Undang-undnag Pembuktian Terbalik diberlakukan setahun setelah UU Amnesti Berpenalti. Para penyelenggara negara yang tidak memanfaatkan peluang amnesti berpenalti akan dikenakan penyitaan seluruh aset serta hukuman penjara

Undang-undang Antikonflik Kepentingan, mengatur dan mengendalikan penyelenggara negara yang berasal dari pengusaha agar tidak mencampuradukkan kepentingan publik dan bisnis yang dikelola.

Ketiga, Program Restorasi Indonesia dengan strategi sinergi optimalisasi kekuatan dan aset nasional Indonesia untuk mencapai target Indonesia sejahtera dan Indonesia sebagai 5 Besar kekuatan ekonomi dunia pada 2030.
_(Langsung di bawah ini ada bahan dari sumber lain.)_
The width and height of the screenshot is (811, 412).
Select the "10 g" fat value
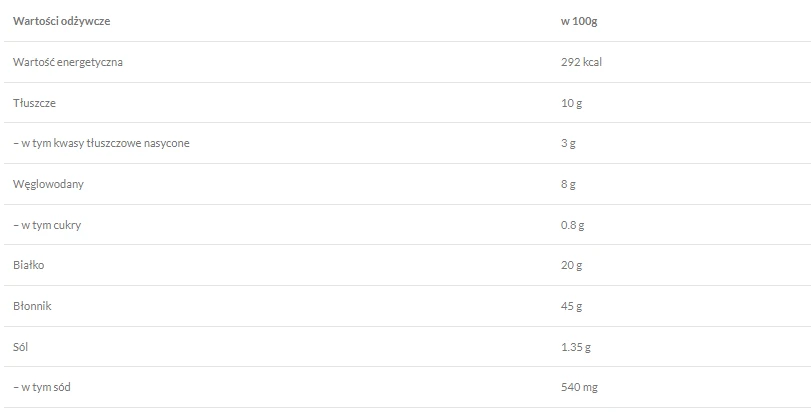tap(571, 103)
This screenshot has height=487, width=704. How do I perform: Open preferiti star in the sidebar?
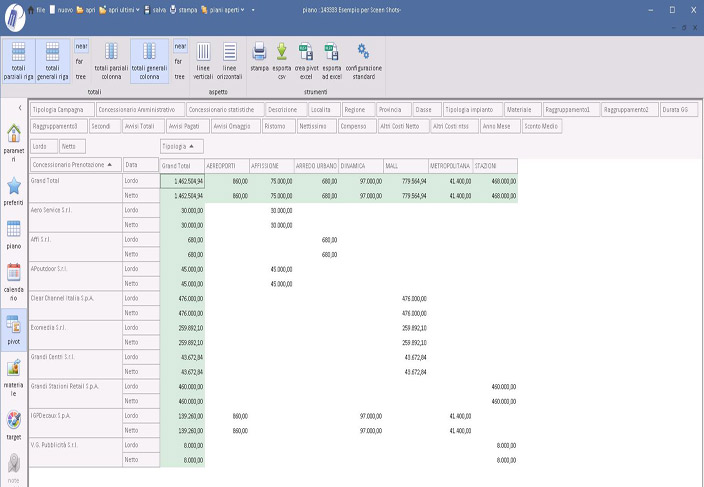click(x=14, y=190)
Penjabaran Program Restorasi meliputi: Merancang bangun dan mereka cipta blueprint strategi besar diplomasi total dalam mendayagunakan secara optimal posisi RI di berbagai forum internasional. Khususnya berkenaan dengan posisi RI di G-20 pada periode krusial yang berlaku einmalig, yaitu reformasi struktur Bank Dunia/IMF yang dijadwalkan berakhir pada 2011..

Mengkaji dan melahirkan formula paket kebijakan quid pro quo diplomasi regional dan global memulihkan kepemimpinan RI di ASEAN menuju ASEAN Raya sebagai salah satu landasan Indonesia 5 - 2030. Sebagai jangkar dan primus interpares ASEAN itulah Indonesia dapat memainkan diplomasi di berbagai forum seperti: ASEM, APEC, BRIC, EAC, OECD, UNFCC, serta WTO Memberdayakan masyarakat elite yang menjadi panutan Bangsa Indonesia untuk secara dinamis, proaktif bersinergi mewujudkan Indonesia Inc yang bermartabat dan disegani seperti kebangkitan Jepang, Tiongkok, dan India.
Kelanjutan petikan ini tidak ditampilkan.